By Andy Tarnoff Publisher Published Sep 25, 2007 at 10:56 AM

The other night, after my wife finished sending a text message from her Palm Treo, she looked up and said to me, "I text like English is my second language."

I laughed out loud, because I realized that I do, too. For some reason, every text message I send has awkward syntax, dubious spelling and punctuation, and frequently contains clichés that I would rarely utter in real life.

But why? It's not like I'm new to the world of electronic communication. I sent my first e-mail in 1991, and I've been using some form of instant messenger since the late '90s. It's not my only duty here at, but I write for a living. By now, I should know how to turn out a succinct sentence. It's puzzling, then, that my text messages read like an e-mail pitching a Nigerian pyramid scheme.

Maybe it's the hardware, but as a Blackberry (a.k.a. "Crackberry") user, I've at least got half a keyboard to work with. It's not like I can blame my funky sentence structure on the old-timey "T9" method of spelling. But with two letters to every button on my phone, it still feels unnatural, and with its wacky predictive spelling, I suppose I try to keep my messages simple.

That still doesn't explain why I find myself writing, "Sounds like a plan" and "Where you at?" -- which is a wordy way of saying "OK" in the former example, and just craptastic grammar is the latter.

Perhaps it's just that texting is still not a fully developed form of communication, just like e-mail was 15 years ago.

Fortunately, I've noticed that people have gotten gradually better in their e-mail styles lately.
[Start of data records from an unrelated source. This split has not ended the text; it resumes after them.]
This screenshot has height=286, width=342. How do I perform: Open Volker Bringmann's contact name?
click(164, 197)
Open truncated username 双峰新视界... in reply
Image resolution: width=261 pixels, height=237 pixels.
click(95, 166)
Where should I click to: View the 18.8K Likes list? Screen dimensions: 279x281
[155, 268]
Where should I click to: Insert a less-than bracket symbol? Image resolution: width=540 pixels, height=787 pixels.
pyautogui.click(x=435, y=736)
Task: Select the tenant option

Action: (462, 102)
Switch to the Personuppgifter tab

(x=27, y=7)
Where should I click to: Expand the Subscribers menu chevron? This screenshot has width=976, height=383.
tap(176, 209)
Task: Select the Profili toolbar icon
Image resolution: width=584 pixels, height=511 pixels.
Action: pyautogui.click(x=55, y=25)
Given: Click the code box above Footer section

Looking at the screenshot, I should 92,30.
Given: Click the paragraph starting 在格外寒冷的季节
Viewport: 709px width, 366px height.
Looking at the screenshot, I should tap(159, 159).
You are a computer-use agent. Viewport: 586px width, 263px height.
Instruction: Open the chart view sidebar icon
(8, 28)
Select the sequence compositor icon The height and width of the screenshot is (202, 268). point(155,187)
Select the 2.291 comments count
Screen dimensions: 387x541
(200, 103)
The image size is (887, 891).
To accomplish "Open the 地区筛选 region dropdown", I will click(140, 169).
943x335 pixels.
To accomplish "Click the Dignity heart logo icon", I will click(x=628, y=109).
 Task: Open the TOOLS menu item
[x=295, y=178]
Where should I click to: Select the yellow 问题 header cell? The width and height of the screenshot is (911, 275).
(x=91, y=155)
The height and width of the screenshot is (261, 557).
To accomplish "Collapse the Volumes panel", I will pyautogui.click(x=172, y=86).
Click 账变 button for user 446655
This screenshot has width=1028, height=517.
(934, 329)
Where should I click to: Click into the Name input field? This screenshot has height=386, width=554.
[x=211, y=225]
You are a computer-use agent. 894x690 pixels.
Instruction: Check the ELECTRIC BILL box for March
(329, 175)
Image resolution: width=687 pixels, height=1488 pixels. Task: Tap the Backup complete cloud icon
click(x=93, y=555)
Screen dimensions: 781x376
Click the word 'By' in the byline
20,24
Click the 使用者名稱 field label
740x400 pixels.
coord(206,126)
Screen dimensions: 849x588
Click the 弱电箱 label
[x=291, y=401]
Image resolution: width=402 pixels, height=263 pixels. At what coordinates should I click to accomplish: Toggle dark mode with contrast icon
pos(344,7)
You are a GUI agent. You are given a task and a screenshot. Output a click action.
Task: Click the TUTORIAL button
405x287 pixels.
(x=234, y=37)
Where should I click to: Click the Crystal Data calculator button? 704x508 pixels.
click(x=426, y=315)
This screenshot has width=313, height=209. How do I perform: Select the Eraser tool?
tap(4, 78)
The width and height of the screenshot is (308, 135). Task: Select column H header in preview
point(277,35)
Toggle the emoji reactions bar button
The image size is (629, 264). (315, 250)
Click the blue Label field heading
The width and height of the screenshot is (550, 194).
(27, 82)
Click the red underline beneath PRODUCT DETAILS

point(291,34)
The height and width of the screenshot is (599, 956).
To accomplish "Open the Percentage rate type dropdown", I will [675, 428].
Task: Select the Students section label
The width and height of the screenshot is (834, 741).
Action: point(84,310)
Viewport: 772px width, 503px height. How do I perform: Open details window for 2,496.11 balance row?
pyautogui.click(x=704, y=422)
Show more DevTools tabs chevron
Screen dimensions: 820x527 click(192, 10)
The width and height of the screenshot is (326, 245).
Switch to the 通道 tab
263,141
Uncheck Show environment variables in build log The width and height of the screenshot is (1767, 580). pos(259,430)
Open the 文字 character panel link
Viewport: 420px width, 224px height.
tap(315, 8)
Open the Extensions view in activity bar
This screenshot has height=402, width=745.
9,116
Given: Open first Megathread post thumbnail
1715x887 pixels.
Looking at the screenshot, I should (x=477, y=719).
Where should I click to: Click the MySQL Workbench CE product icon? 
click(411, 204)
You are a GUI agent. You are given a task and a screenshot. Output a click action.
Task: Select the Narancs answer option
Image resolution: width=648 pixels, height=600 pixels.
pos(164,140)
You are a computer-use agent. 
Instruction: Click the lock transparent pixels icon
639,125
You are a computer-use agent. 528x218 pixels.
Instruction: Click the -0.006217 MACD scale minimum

I'm seeing a lot fewer ridiculous acronyms these days, like "TTYL" and "ROTFL." And finally, not every message is fired off in all caps (or no caps), completely devoid of punctuation or a cursory spell-check.

Unfortunately, e-mail -- and now text messaging -- remains as a medium without inflection. That means quick and blunt messages still come off as snotty, even when their intention is not at all abrasive. Unless, of course, they contain the smiley emoticon, which is just plain weird. Maybe it will take a few more years for people to refine their texting manners, too.

After all, when was the last time you found yourself re-reading a hand-written letter, wondering how those words made it on to paper? Then again, when was the last time you wrote a hand-written letter?

For me, it's been a while. But if e-mailing, instant messaging and texting are to fully replace snail mail, we're gonna need to get better. I pledge to be the first to work on it: "Sound like a plan? You betcha, yo. TTYL. Wink"


Andy is the president, publisher and founder of OnMilwaukee. He returned to Milwaukee in 1996 after living on the East Coast for nine years, where he wrote for The Dallas Morning News Washington Bureau and worked in the White House Office of Communications. He was also Associate Editor of The GW Hatchet, his college newspaper at The George Washington University.

Before launching in 1998 at age 23, he worked in public relations for two Milwaukee firms, most of the time daydreaming about starting his own publication.

Hobbies include running when he finds the time, fixing the rust on his '75 MGB, mowing the lawn at his cottage in the Northwoods, and making an annual pilgrimage to Phoenix for Brewers Spring Training.